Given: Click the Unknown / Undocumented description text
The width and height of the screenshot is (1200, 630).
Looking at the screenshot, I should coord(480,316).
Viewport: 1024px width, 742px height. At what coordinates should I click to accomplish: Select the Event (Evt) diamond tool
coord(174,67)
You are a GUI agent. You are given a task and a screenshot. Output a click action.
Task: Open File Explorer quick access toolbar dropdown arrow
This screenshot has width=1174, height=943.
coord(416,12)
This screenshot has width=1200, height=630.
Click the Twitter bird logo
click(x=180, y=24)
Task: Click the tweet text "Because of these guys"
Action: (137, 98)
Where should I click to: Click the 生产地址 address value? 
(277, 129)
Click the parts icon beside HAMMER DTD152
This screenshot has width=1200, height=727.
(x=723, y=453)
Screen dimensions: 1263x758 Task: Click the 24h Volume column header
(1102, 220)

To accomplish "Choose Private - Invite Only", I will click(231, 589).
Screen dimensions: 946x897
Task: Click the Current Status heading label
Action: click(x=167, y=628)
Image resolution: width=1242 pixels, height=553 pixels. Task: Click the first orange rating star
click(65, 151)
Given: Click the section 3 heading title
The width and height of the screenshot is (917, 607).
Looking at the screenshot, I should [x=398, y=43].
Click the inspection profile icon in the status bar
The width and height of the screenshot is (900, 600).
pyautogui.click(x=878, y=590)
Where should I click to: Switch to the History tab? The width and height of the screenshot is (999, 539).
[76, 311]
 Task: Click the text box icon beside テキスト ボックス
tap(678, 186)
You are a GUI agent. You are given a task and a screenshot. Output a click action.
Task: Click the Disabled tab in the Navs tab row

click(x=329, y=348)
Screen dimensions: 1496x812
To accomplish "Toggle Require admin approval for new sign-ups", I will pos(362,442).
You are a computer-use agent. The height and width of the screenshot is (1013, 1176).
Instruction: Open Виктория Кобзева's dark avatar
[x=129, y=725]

═══

▶ WHAT THE EXERCISE ASKS
The lines you need run from the one containing "Instruction: Open Виктория" to the end of the listing. Output exactly those, both ends included.

▶ EXERCISE RESPONSE
Instruction: Open Виктория Кобзева's dark avatar
[x=129, y=725]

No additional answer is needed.